Я этим не хочу сказать, что не нужно железным утюгом выводить такие пятна из советской жизни, как Овсянников и Жироков, но Домбровский и Маршаков во всяком случае ничем не хуже воспетого Вами Лапицкого, пожалуй, они честнее. Зачем же Вы окружили ореолом стоицизма и бескорыстности Лапицкого и повергли в прах этих двух незадачливых работников Советской власти?.. Этот же фарс незамедлительно станет известным буржуазной прессе, которая вправе будет перед своими рабочими низвергнуть Вас с пьедестала неподкупной Советской прессы…
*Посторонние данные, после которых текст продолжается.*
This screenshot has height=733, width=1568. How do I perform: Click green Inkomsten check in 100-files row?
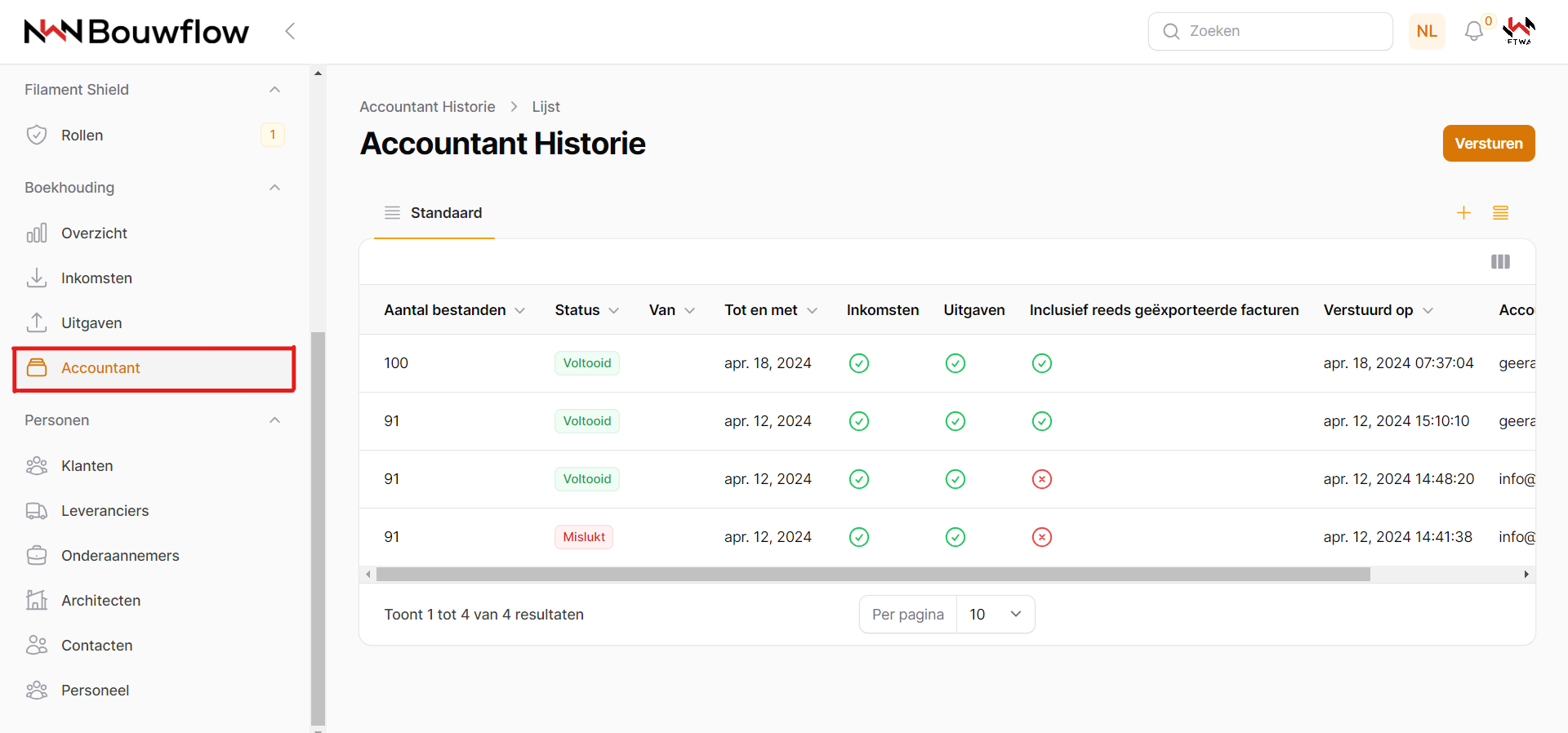pyautogui.click(x=858, y=363)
Вы так рьяно взяли под свое могущественное крыло такого многогранного «типа», как Лапицкий… от этого парня крепким запахом авантюризма, антисоветского упрямства отдает. Проверьте это, задумайтесь над этим… Потом еще одна вещь недопустимая. Зачем это в зал суда несутся приветствия и пожелания от Позднякова, Садовских и др.? Это слишком напоминает собою карканье воронья, чующего запах свежей крови. Возвратившись в Москву, скажите, кому следует, что нам давно уже нужно прекратить этот шабаш ведьм. Ведь это же позор на весь мир, «крови и зрелищ», и это на восьмом году Новой Эры! Гадко и мерзко. Пишущий эти строки с восторгом в «Правде» читает Сосновского, Зорича и Кольцова и в «Известиях» Ларису Рейснер, Юрия Стеклова и др. Будьте бесконечно строги к себе… Если же Вы на каком-нибудь паршивеньком фарсике, вроде дела Лапицкого, покроете ржавчиной Ваше перо, тогда Ваша литературная деятельность будет иметь обратные результаты… Простите за дерзость совета, но пишу Вам, как верный друг и горячий Ваш сторонник. Беспартийный крестьянин Андрей Якимович. 18 февраля 1925».
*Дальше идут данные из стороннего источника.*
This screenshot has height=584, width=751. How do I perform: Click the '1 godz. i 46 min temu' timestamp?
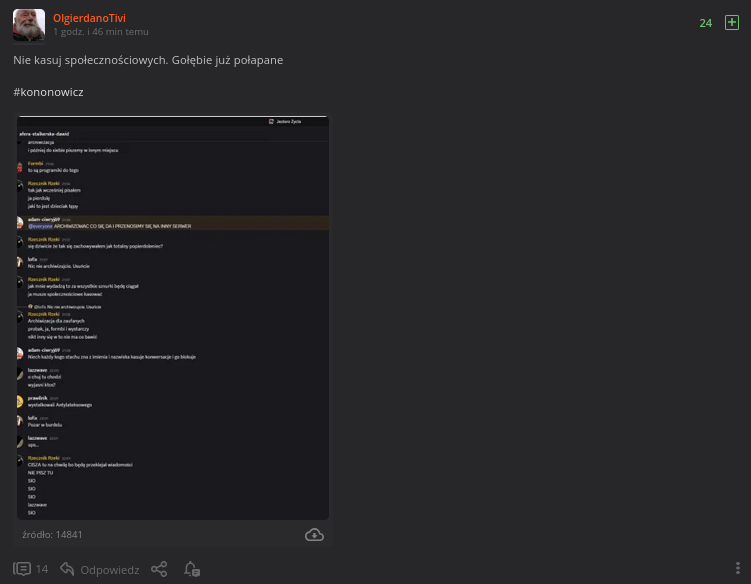[x=101, y=32]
Так и кажется, будто руку нам через сто лет протянул этот умный крестьянин Андрей Якимович.
В архиве Рейснер немало более типичных для народа писем. От селькора И. А. Башнака (Гомельская губерния, п.о. Носовичи, с. Грабовка), который называет Ларису более привычным среди народа именем:
«Дорогая и многоуважаемая Раиса!
Я впервые познакомился с Вами через т. Лапицкого. До встречи с Вами я был враг интеллигенции, не верил им ни на одну йоту. Опыт борьбы доказывал, что интеллигенция, соль земли, не может мириться с черной костью и держит себя свысока. Даже в настоящее время я сталкиваюсь с работниками центра, держащими себя слишком консервативно, еще много предстоит ломки. Ваше (неразб.) обращение, не кичливость, не брезгование и откровенность перевернули у меня душу. Теперь я понял есть интеллигенты – союзники трудового народа, и в союзе рабочих и крестьян с интеллигенцией наше дело будет жить и застраивать культуру».
Сиделка из родниковской больницы (Иваново-Вознесенской губернии) просит Рейснер написать заметку о коммунисте, имеющем трех жен, а «дети от них – нищета».
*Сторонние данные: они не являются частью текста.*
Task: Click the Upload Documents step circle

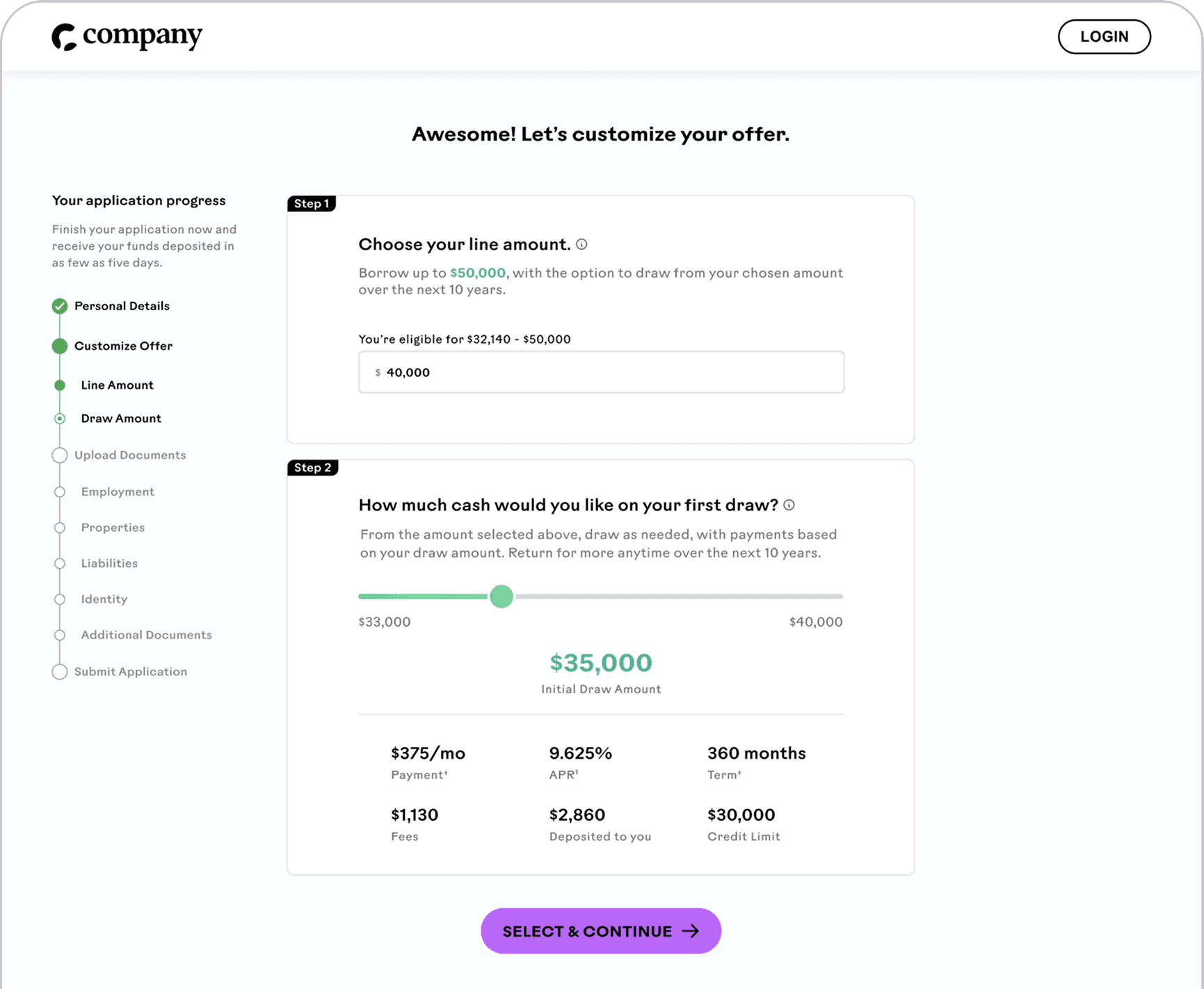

В архиве сохранились и письма из бывшего гетто. М. Самуйлова благодарит Ларису за ботинки, купленные ее дочери. И таких благодарственных писем в архиве десятки.
А причины рейснеровской излишней категоричности по отношению к тем, кто обижал других, и преувеличение благородства обиженных, о чем писал Якимович, коренились в жгучем сострадании Ларисы Михайловны к людям и, конечно, в неуемном ее темпераменте.
В своих корреспонденциях Лариса Рейснер не сдерживала гнев. Ведь крестьяне «отождествляли советскую власть с такими, как Овсянников, – сказала она комсомольцу и начинающему журналисту Мише Златогорову, – понимаешь, как это опасно? Только теперь, говорят они, открылись у них глаза». Ее гнев был направлен против самодуров с партийными билетами, ведь они «больны чиновничьим атеросклерозом, превращающим в дрянные чернила кровь революционеров».
«– Чувствую, – рассказывала Лариса Михайловна, – что на процессе что-то недосказано. Отзываю Лапицкого и говорю: „Послушай, товарищ Лапицкий, приходи ко мне вечером. Поговорим“. Лапицкий пришел. Почти вся ночь ушла на отчеканивание стиля статьи, а утром был передан по телеграфу в „Известия“ подвал-фельетон о бывшем городовом Овсянникове, до тех пор незаметной фигуре в процессе, привлеченной в качестве свидетеля. Когда газета с фельетоном пришла в Минск, ее держали перед собой и судьи, и по дсудимые, и свидетели… статья имела свое следствие. Овсянников из свидетеля был превращен в подсудимого» (статья М. Живова в «Известиях» от 11 февраля 1926 года).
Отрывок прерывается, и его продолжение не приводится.